Hopscotching ahead to the world to come
October 26, 2020
By Donald F. Kettl, the Sid Richardson Professor at the LBJ School of Public Affairs at the University of Texas at Austin. He is the author of The Divided States of America: Why Federalism Doesn’t Work (Princeton University Press, 2020)
It’s impossible to remember any recent time that the work of state and local governments has been buffeted by more fierce winds. Almost all of the hard work for tackling COVID-19 has fallen to statehouses and city halls. The collapsing economy has drained tax revenues, and federal dithering on the aid package has made it impossible to figure out just how a deep hole they find themselves in. State and local government leaders have had to juggle all these issues with their employees scattered in unprecedented distance working.
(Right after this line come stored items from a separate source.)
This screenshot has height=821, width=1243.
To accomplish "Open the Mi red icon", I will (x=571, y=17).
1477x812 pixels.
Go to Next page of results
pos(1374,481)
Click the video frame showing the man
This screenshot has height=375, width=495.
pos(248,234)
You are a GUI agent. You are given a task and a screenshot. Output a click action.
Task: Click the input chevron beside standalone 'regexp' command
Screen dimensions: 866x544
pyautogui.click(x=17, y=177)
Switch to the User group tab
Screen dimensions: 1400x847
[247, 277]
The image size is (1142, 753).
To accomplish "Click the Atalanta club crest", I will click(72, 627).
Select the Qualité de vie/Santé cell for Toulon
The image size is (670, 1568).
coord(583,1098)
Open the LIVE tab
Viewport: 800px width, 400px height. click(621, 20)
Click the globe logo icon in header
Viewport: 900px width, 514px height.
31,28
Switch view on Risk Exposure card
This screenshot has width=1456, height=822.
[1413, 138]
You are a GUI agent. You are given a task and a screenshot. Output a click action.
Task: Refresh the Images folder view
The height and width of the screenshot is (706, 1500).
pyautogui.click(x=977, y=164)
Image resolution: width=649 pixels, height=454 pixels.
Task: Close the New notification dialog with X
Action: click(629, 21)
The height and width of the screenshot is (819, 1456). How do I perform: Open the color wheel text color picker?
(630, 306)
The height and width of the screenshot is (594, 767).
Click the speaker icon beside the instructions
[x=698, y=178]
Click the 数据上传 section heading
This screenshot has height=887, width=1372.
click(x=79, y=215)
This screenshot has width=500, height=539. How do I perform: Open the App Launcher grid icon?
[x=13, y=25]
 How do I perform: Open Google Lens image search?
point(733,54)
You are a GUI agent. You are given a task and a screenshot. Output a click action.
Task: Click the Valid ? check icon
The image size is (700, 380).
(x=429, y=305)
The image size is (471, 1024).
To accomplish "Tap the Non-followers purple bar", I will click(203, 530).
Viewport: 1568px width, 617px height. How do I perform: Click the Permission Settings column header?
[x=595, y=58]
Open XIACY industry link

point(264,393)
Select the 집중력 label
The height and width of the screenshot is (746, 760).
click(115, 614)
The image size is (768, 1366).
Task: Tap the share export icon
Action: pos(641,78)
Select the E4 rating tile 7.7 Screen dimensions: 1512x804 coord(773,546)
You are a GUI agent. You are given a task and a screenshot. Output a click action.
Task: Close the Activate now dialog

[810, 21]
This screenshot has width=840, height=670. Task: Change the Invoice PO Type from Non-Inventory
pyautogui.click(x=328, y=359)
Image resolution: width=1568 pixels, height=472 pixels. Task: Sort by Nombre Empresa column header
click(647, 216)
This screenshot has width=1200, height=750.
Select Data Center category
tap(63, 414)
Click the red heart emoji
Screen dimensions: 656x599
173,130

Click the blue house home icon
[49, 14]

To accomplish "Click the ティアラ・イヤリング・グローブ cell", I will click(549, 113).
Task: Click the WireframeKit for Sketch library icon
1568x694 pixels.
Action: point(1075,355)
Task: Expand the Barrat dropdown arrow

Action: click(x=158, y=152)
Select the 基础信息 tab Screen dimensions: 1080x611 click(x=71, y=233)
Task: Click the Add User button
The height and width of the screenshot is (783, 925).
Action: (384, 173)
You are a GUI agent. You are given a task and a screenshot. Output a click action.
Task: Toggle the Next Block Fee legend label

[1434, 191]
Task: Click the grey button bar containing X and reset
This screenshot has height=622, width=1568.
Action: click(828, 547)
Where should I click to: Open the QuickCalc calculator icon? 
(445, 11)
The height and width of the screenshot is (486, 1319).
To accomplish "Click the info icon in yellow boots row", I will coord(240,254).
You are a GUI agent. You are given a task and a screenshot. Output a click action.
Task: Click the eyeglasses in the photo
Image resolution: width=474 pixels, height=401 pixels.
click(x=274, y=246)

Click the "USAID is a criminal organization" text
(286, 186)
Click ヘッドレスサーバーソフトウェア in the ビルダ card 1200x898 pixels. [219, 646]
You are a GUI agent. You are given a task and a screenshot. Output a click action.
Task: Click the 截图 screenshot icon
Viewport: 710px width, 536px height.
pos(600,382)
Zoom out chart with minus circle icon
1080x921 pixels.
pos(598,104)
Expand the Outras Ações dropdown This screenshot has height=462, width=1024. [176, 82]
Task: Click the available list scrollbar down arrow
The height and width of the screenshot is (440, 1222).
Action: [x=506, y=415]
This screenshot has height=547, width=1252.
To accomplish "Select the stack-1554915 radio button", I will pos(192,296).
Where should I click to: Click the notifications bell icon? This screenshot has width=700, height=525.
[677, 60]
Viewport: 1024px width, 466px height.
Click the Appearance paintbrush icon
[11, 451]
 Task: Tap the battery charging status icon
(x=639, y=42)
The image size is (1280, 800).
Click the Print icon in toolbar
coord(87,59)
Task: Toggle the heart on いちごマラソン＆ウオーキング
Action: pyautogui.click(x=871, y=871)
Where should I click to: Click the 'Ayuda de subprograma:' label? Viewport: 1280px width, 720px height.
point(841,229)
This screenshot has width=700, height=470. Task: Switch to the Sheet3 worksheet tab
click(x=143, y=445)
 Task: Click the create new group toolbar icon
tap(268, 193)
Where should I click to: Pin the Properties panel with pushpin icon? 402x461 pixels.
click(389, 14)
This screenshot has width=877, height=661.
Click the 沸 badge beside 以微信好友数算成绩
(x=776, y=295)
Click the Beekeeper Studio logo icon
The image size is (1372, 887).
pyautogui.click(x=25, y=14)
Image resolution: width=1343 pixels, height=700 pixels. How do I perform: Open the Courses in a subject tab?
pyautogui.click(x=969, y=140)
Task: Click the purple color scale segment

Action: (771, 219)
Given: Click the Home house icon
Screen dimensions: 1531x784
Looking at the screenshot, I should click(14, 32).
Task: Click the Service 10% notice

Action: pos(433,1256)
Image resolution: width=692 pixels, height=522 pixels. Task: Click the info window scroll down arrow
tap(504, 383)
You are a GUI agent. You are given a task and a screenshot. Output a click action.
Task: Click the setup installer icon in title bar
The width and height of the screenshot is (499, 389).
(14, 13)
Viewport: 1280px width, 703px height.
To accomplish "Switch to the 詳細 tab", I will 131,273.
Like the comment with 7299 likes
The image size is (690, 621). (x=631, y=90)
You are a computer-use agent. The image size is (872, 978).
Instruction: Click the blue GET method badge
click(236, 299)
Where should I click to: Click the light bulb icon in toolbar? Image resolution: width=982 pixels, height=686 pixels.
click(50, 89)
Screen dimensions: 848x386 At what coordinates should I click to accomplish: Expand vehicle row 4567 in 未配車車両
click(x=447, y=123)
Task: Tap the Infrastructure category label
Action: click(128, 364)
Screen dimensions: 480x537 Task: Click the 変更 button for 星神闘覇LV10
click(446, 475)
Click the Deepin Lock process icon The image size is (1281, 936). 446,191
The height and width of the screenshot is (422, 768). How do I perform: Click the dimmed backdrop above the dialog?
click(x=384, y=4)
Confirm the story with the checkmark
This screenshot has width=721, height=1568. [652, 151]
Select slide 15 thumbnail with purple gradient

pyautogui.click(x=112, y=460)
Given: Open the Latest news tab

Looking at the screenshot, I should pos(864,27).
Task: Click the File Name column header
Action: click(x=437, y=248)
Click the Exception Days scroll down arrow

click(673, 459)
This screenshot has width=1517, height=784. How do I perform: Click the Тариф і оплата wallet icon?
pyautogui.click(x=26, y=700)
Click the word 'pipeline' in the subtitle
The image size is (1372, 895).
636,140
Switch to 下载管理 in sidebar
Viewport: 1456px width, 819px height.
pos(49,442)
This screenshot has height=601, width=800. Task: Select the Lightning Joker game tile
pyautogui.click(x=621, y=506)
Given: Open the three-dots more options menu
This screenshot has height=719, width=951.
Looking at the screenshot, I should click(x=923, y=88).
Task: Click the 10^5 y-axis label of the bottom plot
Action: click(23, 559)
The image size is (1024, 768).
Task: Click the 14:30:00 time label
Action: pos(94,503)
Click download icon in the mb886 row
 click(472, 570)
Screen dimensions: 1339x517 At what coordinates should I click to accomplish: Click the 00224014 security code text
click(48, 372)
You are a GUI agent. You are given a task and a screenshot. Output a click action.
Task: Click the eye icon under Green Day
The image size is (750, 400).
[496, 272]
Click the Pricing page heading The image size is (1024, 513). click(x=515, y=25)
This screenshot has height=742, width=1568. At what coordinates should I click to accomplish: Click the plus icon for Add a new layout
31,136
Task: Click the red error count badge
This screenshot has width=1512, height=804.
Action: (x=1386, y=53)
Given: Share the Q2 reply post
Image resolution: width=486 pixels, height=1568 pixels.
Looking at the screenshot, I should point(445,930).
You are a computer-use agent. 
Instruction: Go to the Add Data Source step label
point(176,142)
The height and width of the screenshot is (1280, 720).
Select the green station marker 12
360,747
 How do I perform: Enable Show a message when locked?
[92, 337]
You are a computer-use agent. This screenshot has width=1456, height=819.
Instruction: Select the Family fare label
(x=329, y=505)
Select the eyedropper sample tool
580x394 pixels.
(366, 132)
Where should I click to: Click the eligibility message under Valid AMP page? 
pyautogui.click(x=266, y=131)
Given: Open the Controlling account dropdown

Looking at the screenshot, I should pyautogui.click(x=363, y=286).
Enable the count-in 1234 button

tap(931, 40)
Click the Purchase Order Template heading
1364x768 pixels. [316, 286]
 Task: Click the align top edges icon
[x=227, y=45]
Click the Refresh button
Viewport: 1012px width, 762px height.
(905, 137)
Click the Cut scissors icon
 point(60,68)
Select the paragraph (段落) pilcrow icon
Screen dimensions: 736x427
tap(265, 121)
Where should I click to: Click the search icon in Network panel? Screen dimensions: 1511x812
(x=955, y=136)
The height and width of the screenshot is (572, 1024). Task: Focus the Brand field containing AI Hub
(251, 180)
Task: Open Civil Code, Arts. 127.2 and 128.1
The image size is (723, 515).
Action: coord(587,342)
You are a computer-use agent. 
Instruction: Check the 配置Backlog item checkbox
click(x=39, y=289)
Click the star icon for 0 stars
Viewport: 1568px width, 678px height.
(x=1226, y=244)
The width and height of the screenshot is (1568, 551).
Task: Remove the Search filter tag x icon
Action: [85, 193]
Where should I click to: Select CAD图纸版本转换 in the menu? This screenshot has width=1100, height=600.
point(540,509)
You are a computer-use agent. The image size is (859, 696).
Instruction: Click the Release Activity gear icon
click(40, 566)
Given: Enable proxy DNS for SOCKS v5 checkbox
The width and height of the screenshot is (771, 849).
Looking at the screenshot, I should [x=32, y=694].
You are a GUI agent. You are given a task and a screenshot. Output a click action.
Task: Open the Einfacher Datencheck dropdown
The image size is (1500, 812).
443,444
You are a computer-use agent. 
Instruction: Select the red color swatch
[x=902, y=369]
It’s déjà vu all over again, as the late great New York Yankees philosopher Yogi Berra put it. No sooner had state and local governments begun to recover from the 2008 economic collapse that they now find themselves hit by a unique, super-complex second wave of crises. It’s going to take a long time to recover from this one—perhaps until 2030, as the Congressional Budget Office projects.
These hits over the last dozen years have shell-shocked state and local officials focusing on just putting one foot in front of another. They’re sailing through unpredictable waves in boats that risk taking on a lot of water. That makes it hard for them to think about anything much more than surviving the crisis that absorbs them today, to plan for the next one.
That might be inevitable, but it could also prove tragic, for two reasons. First, in a world with few certainties, state and local government officials two years from now are sure to find themselves in a fundamentally different, perhaps unrecognizable world. There is substantial research that the very fundamentals of work are changing, with more focus on effective problem solving through teams and more reliance on sense-making through data. COVID has accelerated a fundamental transformation already underway. In fact, we are stumbling forward into a world we were bound to confront anyway.
There’s no going back to a pre-COVID normal. There will be no “new normal.” There’s certain to be a different world where the pace of change will accelerate and where public institutions will need to run fast not only to keep up but, more importantly to lead the effort. COVID has fundamentally changed downtowns (with challenges to the centers of large cities and fuel for pods of development in regions), retail (with online services squeezing out brick-and-mortar operations), food and grocery delivery (with people discovering they can get the food they need without having to spend time in grocery aisles), among many others.
The private sector is quickly moving—awkwardly, perhaps, but moving for sure—to a very different ongoing strategy. If government gets trapped in a head-down, one-step-in-front-of-another approach, its leaders could find themselves lagging further behind fast-moving economic changes. State and local government officials could wake up in 2023 and discover they are unable to lead in the issues that matter most to them.
What’s more, tsunami of issues facing state and local governments can blind leaders to the fact that they share so many common links. COVID-19, recommendations to “defund the police,” , the future of downtowns—all are different squares of the same quilt. They’re all mega-disrupters. None fit within the traditional bureaucracy or many strategies for decision analysis
It may be possible to develop a single, unifying approach to tackle all of them, with a common governance framework. All are complex problems that require complex/multi-level/multi-jurisdictional/multi-sectoral strategies. All depend heavily on both data and foresight. And all have deeply embedded in them critically important issues of inequity—and in most of those areas, the implications are huge but subtle and not often even discussed.
And that means it’s possible—now—to devise a unifying approach to tackle the biggest problems that state and local governments are facing. However, the odds are stacked against doing so, because everyone these days are so focused on the next 15 minutes. That could mean we wake up two years from now with an enormous and growing governance-and-trust deficit on our hands.
Or: we could start now, by probing and experimenting with new strategies, to get ahead of the changes that are certain to happen—and to test new strategies and tactics. The world is already setting the table for the kind of governance we will be needing for the future, a governance based in problem-oriented teams, citizen-centered programs, and data-driven programs.
If the crisis is unprecedented, so too is the opportunity. If only we have our wits about us.